The interactions that occur between microbes within the human body are central to both health and disease. For example, many illnesses, such as respiratory infections, gastroenteritis and periodontal diseases, often involve multiple microorganisms. Microbe-microbe interactions can involve either, or both, antagonistic or synergistic interactions, and the study of microbe-microbe interactions is required in order to understand the in vivo activities of both pathogenic and commensal microorganisms.

Our research also illustrates that many of the interactions between microbes involve factors that are important for a microbe’s ability to cause disease in humans.
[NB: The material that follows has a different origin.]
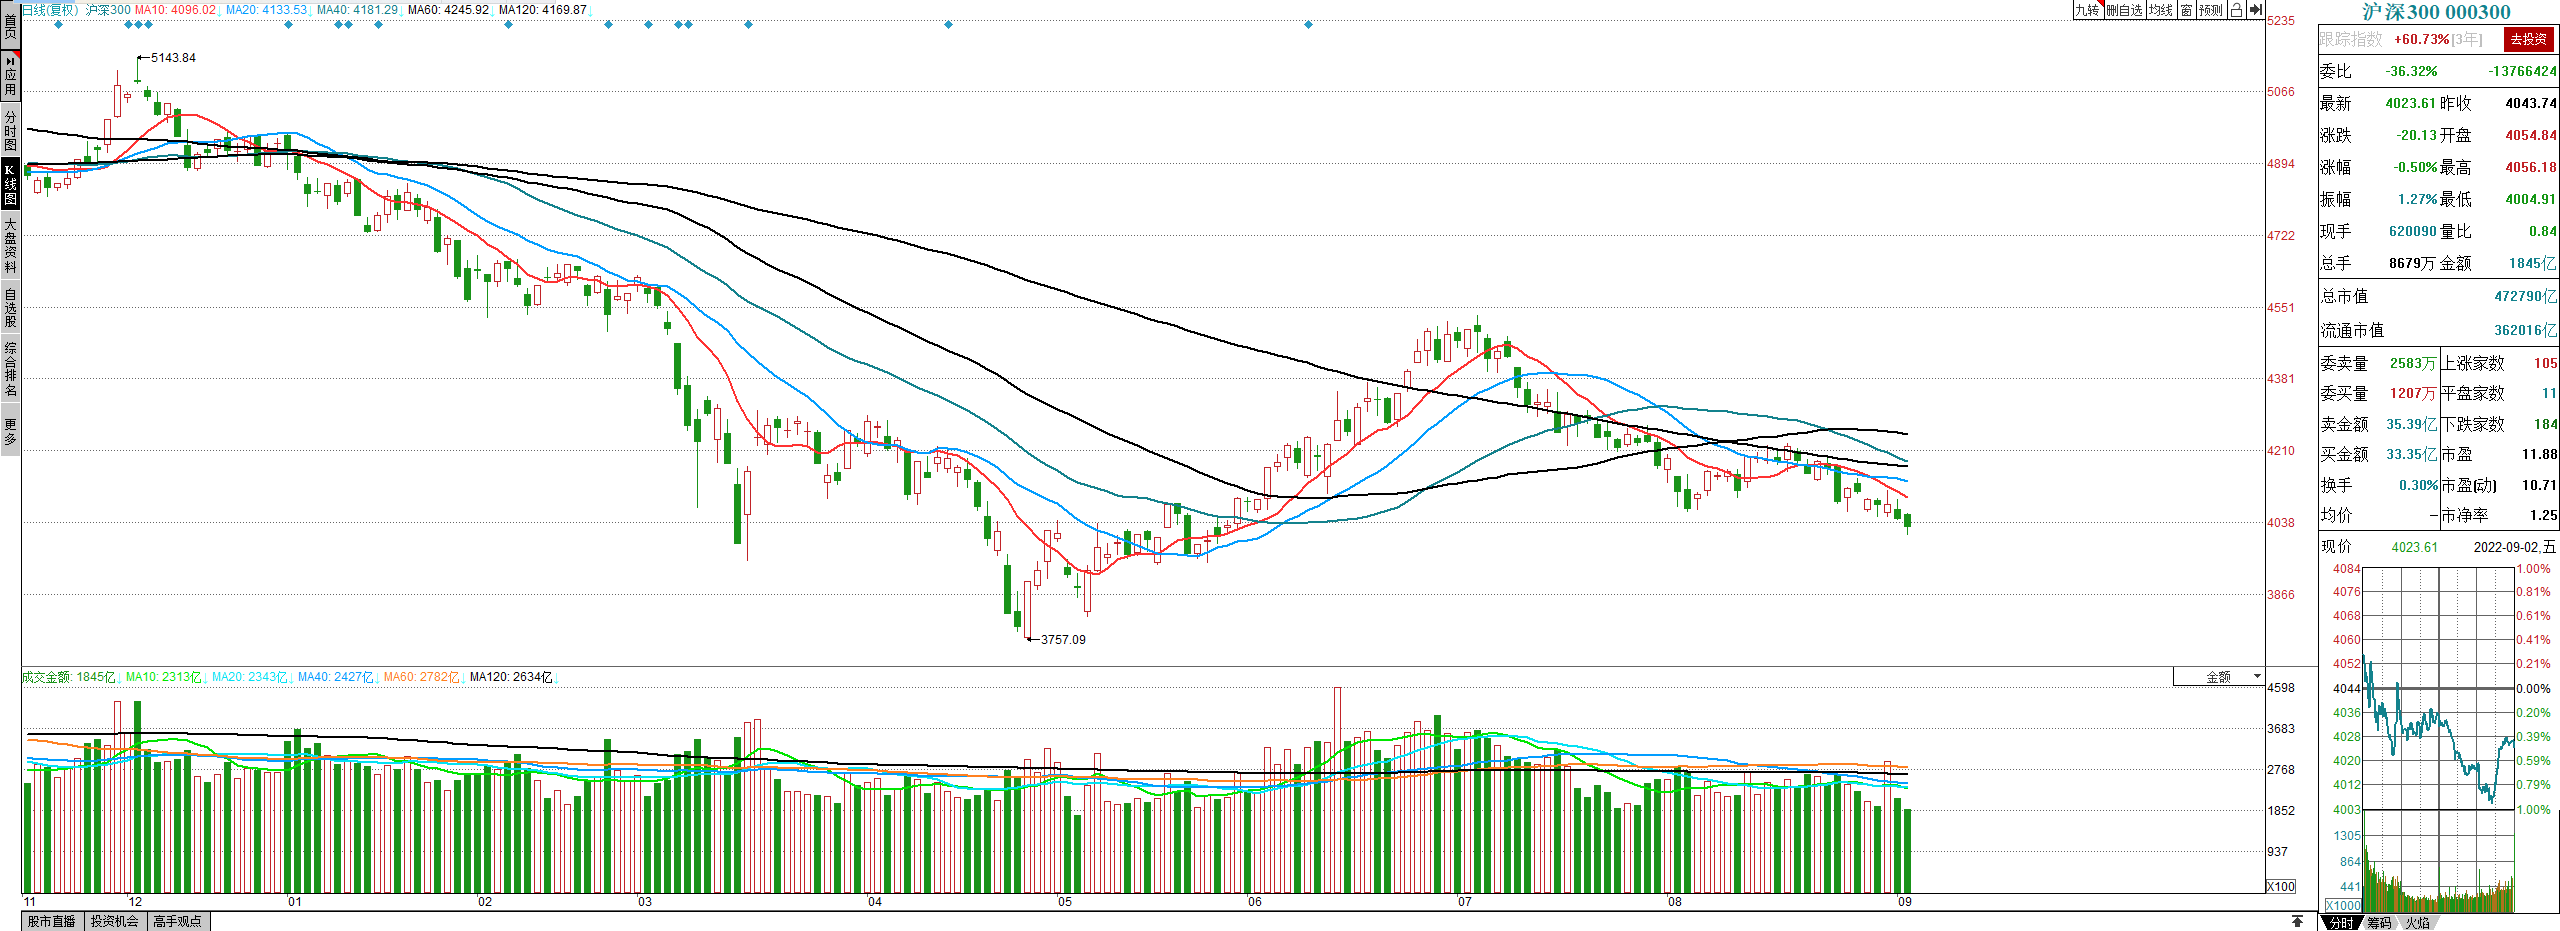Expand the 更多 sidebar menu
The height and width of the screenshot is (931, 2560).
coord(10,432)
Thus, we can use microbe-microbe interaction systems to better understand the molecular mechanisms that underlie different aspects of the host-pathogen relationship.

Much of our work focuses on Pseudomonas aeruginosa and Candida albicans, two important opportunistic human pathogens.

Click on the links below to read more about our work:

• Bacterial-fungal interactions
• Pseudomonas aeruginosa virulence
• Candida albicans signaling
  

Bacterial-fungal interactions

Using tractable bacterial-fungal model systems with the bacterium Pseudomonas aeruginosa and the fungus Candida albicans, we have uncovered multiple ways in which these organisms alter the growth and behavior of each other.

Our goals are:

• To understand the mechanisms by which microbes change their behavior in the context of microbial communities and to determine how these changes affect their interactions with the human host
• To examine microbial interactions as a way to gain insight into novel ways to control microbial pathogens
• To develop new ways to study microbe-microbe interactions

We have found that C. albicans morphology is altered by a P. aeruginosa-produced signaling molecule that accumulates to high levels in biofilms or colonies. The mechanism by which the bacterial molecule affects C. albicans seems to be similar to the C. albicans response to its own signaling molecule, farnesol (Davis-Hanna et al., 2008). We have found that these molecules act by inhibiting the conserved Ras1-adenylate cyclase-PKA-dependent pathway that controls hyphal growth. Current work focuses on uncovering the mechanism by which extracellular molecules modulate morphology and other cAMP-controlled processes such as survival and nutrient acquisition. We are also pursuing an understanding of the importance of these signals within microbial populations and communities.

C. albicans-produced farnesol alters P. aeruginosa virulence factor production (Cugini et al., 2007). Furthermore, the fungus induces a change in the spectrum of secreted virulence factors. We have found that a potent toxin, derived from P. aeruginosa-produced phenazines localizes within fungal cells (Gibson et al. 2009). We continue to characterize these molecular interactions to identify new antifungal strategies and to better mixed species infections

(Left) A red pigmented phenazine derivative accumulates within fungal cells upon co-culture with P. aeruginosa and kills the fungus (Gibson et al. 2009.). (Right) Some strains exhibit altered responses to fungi.

Pseudomonas aeruginosa virulence

Pseudomonas aeruginosa is both a common environmental bacterium and an important opportunistic pathogen that is capable of causing a variety of severe infections. This bacterium causes particularly devastating infections in the lungs of individuals with diseases such as Cystic Fibrosis and chronic obstructive pulmonary disease. P. aeruginosa secretes a phospholipase C that negatively impacts lung function. The action of this enzyme leads to the release of choline containing products that alters P. aeruginosa virulence-related characteristics in a variety of ways.

Our goals are:

• To understand the regulation of phospholipase C (PlcH) production in vivo and to understand the role of PlcH in P. aeruginosa-host interactions
• To analyze the effects of choline, a product of PlcH-mediated degradation of PC on P. aeruginosa virulence-related traits

We have identified a positive regulatory loop for the induction of plcH controlled by the transcription factor GbdR (Wargo et al. 2007, 2009). A combination of genetic screens, mutant analysis and microarray studies have provided important insight into how P. aeruginosa utilization of phosphatidylcholine-derived products alters P. aeruginosa-host interactions.

This image shows a blood agar plate with two strains capable of producing PlcH (zones of hemolysis) and one strain that does not.

Candida albicans signaling

Through our work and work by other labs, a number of molecules that inhibit Ras signaling in C. albicans have been identified (Davis-Hanna, 2008). We are interested in the mechanism by which inhibition of the Ras1-cAMP pathway occurs and how responses to these signaling molecules are fine tuned. We are also very interested in understanding the ecological role for the modulation of Ras signaling in single species and mixed species communities.